Les échanges ont donc repris de plus belle entre la Russie et son ancien satellite hérissé d’épines, 5 ans après l’annexion de la Crimée par Moscou – occasion alors pour la Commission européenne de lui infliger des sanctions. Orbán déclare qu’il ne voit pas pourquoi il s’interdirait une « coopération politique » avec Poutine, bien que la Hongrie soit membre de l’UE et de l’OTAN… Il est vrai que les deux dirigeants partagent une conception très autoritaire et ultra-conservatrice de la politique, et s’entendent ainsi comme larrons en foire.

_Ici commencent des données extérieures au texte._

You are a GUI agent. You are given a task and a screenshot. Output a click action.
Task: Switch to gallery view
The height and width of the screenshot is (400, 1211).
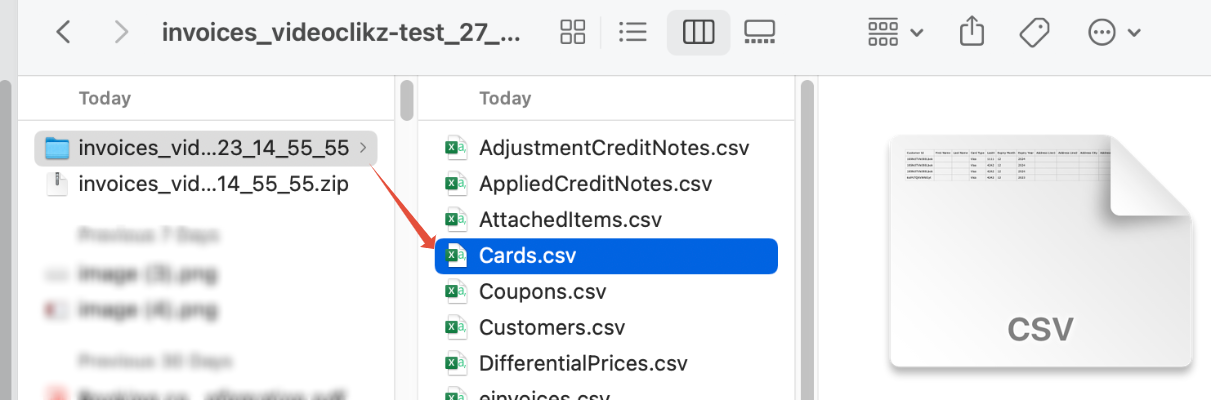point(760,32)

Mais l’opposition ne voit pas les choses de cet œil. Gyurcsány Ferenc, homme politique de gauche (plutôt controversé par ailleurs, à cause de déclarations mensongères durant la campagne électorale du printemps 2006), qui fut Premier ministre et qui dirige actuellement la Coalition démocratique (un parti issu d’une scission avec le Parti socialiste) estime que pour la Russie, la Hongrie ne peut être se hausser au niveau de la Russie, mais devenir plutôt, selon sa formule pertinente et frappante, « un vassal vulnérable » (https://courrierdeuropecentrale.fr). Le maire écologiste de Budapest,lui, tout récemment élu, Karácsony Gergely, pointe avec virulence l’inclination d’Orbán pour les chefs d’Etat qui maltraitent les journalistes, fomentent des guerres et empêchent toute vie politique vraiment démocratique des citoyens. Et le parti de Karácsony, Parbeszed, enfonce le clou : il rappelle qu’est prévu l’élargissement de la centrale nucléaire de Paks, au centre du pays, décidé autoritairement en 2014 par le Premier ministre hongrois sans consultation aucune des citoyens (certes,on connaît bien cela dans d’autres pays!). Coût du chantier : 12,6 milliards d’euros pour 2 réacteurs tout beaux et tout neufs ; 10 milliards proviendront… d’un prêt russe, ce qui ne rassure personne, pas davantage que l’objet même de cette opération.

Autre motif majeur de préoccupation : l’installation à Budapest de la IIB (Banque internationale d’investissement), notoirement et intimement liée aux services secrets moscovites… Un vieille histoire, qui demeure cependant toujours neuve ! Fin septembre, aux Etats-Unis, des sénateurs ont même fait part de leurs préoccupations à l’ambassadeur américain à Budapest et rappelé les relations déjà anciennes de cette banque avec le SVB (les services secrets extérieurs russes). Mais il y a mieux encore : l’implantation de la BII avait déjà fait l’objet, le 4 mars dernier, d’une Question avec demande de réponse écrite à la Commission européenne (E-001140-19). 4 députés membres du groupe européen ALDE ( libéraux, aujourd’hui Renew), font remarquer dans le texte que la majeure partie du capital de la BII est détenue par un petit nombre d’Etats membres, et que l’implantation à Budapest soulève des inquiétudes « quant à la politique de la banque en matière de concurrence et de blanchiment ». Car en effet, l’accord entre Budapest et BII permet des privilèges et immunités, qui sont potentiellement incompatibles avec la législation européenne… et avec l’organisation de la lutte européenne contre le blanchiment !

Voilà qui promet de beaux jours… L’Union Européenne, en tout cas, doit absolument faire preuve de clarté et exprimer nettement ce qu’elle attend du Fidesz et du gouvernement de Viktor Orbán.